2022 managed to kick off with a bang. Under pressure from the United States, the Russian FSB detained 14 people tied to the REvil ransomware operation, seizing $600,000 of computer equipment and 20 luxury cars. This was a remarkable collaborative effort to shore up cyber relations between the two countries as tensions mount along the Ukraine / Russia border.
This otherwise positive development, however, has been subsequently shadowed via alerts coming out of CISA, requesting critical infrastructure to prepare for destructive wiper attacks on US critical infrastructure. This, after (likely) Russian attackers leveraged Ghostwriter wiper malware and content-management supply chain attacks on the Ukrainian government and critical infrastructure, and after hacktivists in Belarus disabled the transportation rail system as a form of leverage in pressuring the government to both release prisoners and prevent Russian troop movements en-route to the Ukraine border. This, as part of a larger campaign called “Scorching Heat” carried out by the BCP (Belarus Cyber Partisans). Interestingly, the wiper malware used is a repurposed version of WhiteBlackCrypt, which was used in 2019 alongside bomb threats to pressure a Russian oligarch into repaying funds he stole from a Russian crypto exchange. The common theme? Actors using destructive wiper malware (and threat of physical harm) to achieve their motives, and wiper malware being used as much for a ‘cause’ as it is for ‘profit’, in motive.

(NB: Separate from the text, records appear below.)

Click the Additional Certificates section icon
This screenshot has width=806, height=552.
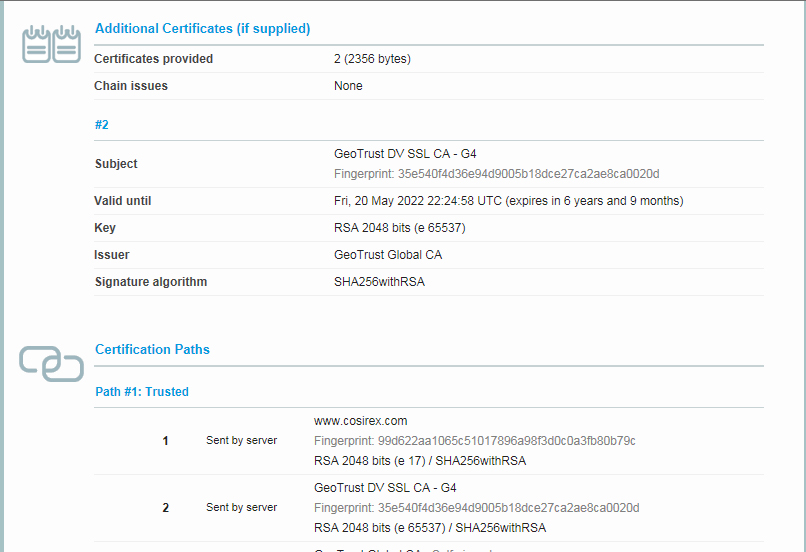coord(51,45)
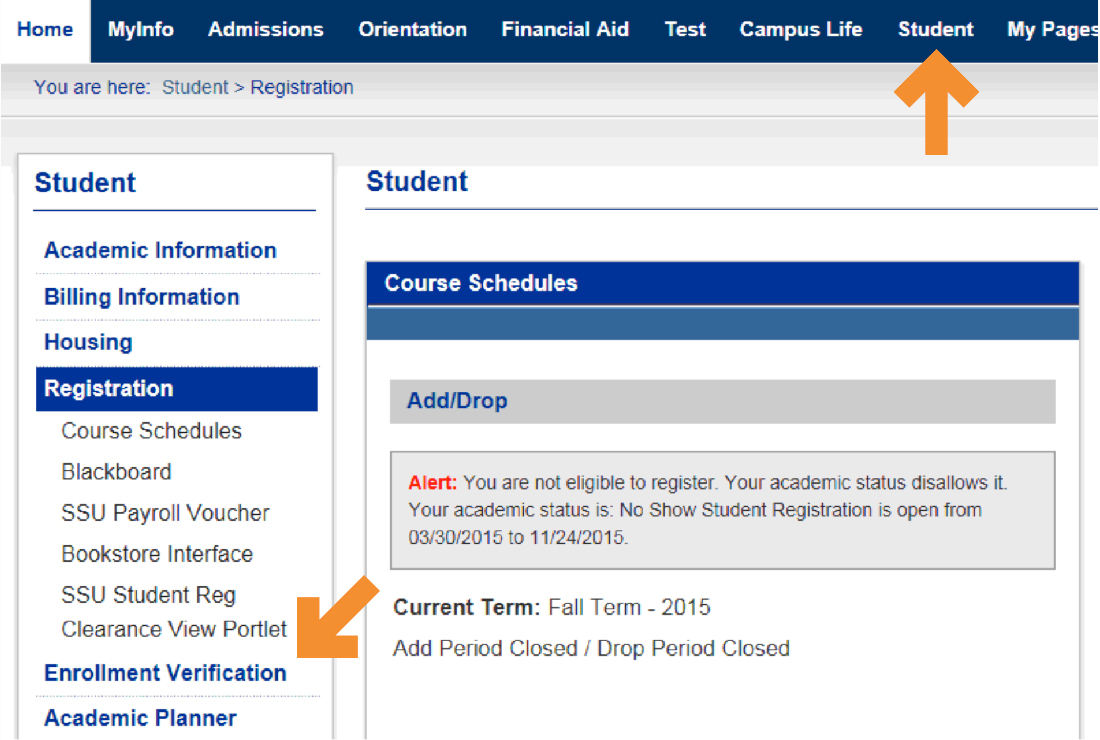
Task: Switch to the Financial Aid tab
Action: click(x=565, y=30)
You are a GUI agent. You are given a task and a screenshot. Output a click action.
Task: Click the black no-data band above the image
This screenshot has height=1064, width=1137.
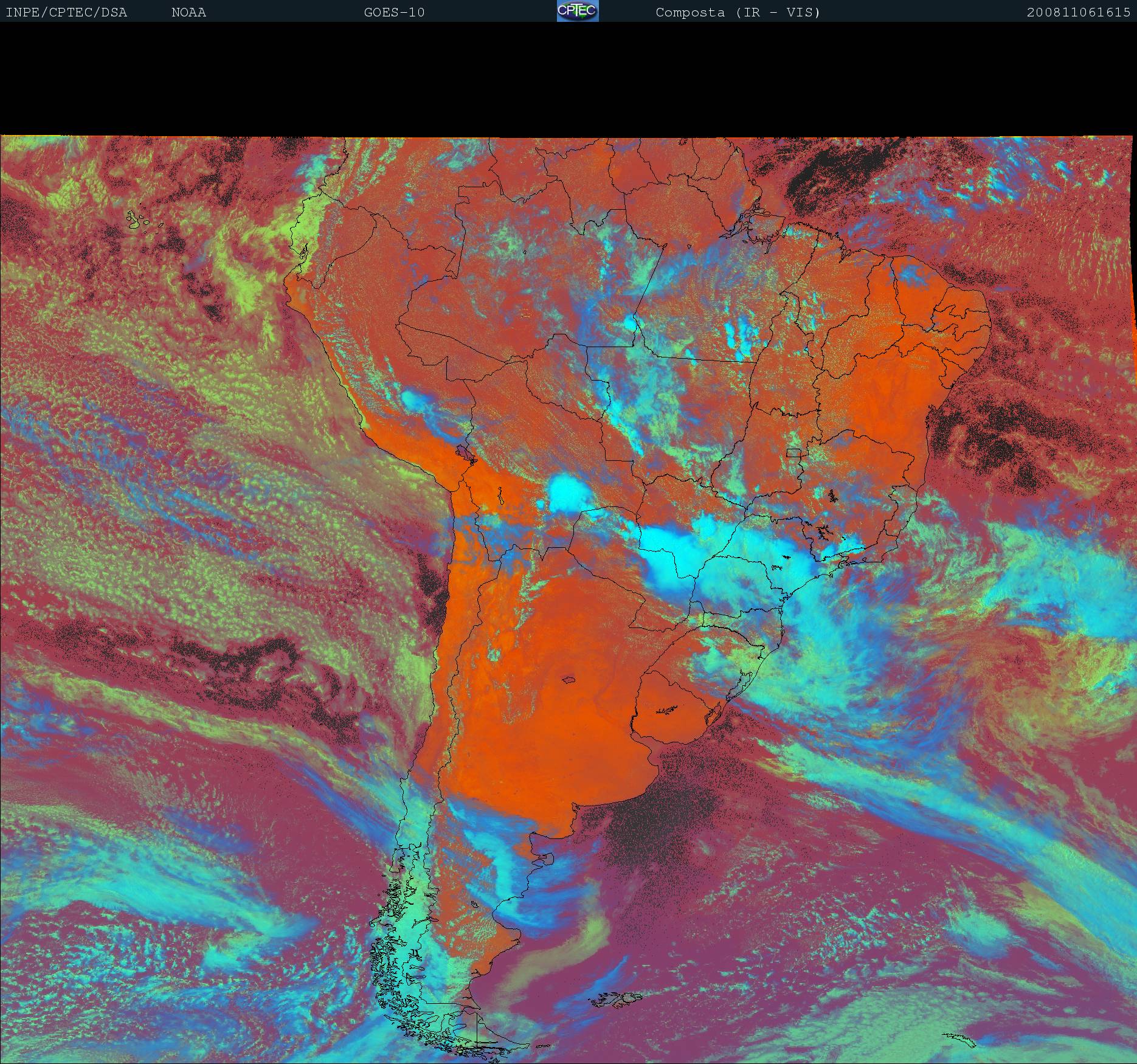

s though there is much more focus by both attackers and defenders on attacks that have destruction as their primary motive. Last month, we learned of the iloBleed implant that was allegedly used to wipe servers. In the context of destructive attacks, firmware level attacks can pose the greatest risk to an organization, given that the impacts associated with firmware attacks can result in indefinite downtime. Even if the primary OS has been backed up properly, and even if there are spare hard-drives on the shelf, there is little recourse when a device is bricked at the motherboard level. We’ve written about this extensively even in the context of ransomware actors that have begun looking for vulnerabilities in the UEFI of a device, which would allow them to then brick that device as a form of leverage. The UEFI, however, isn’t the only firmware element that can be targeted for such attacks. This month CISA added eight additional known-exploited vulnerabilities to their ever-growing catalog, and one of them is an Intel Active Management Technology (AMT) remote privilege escalation vulnerability that could be used by an attacker to disable a device.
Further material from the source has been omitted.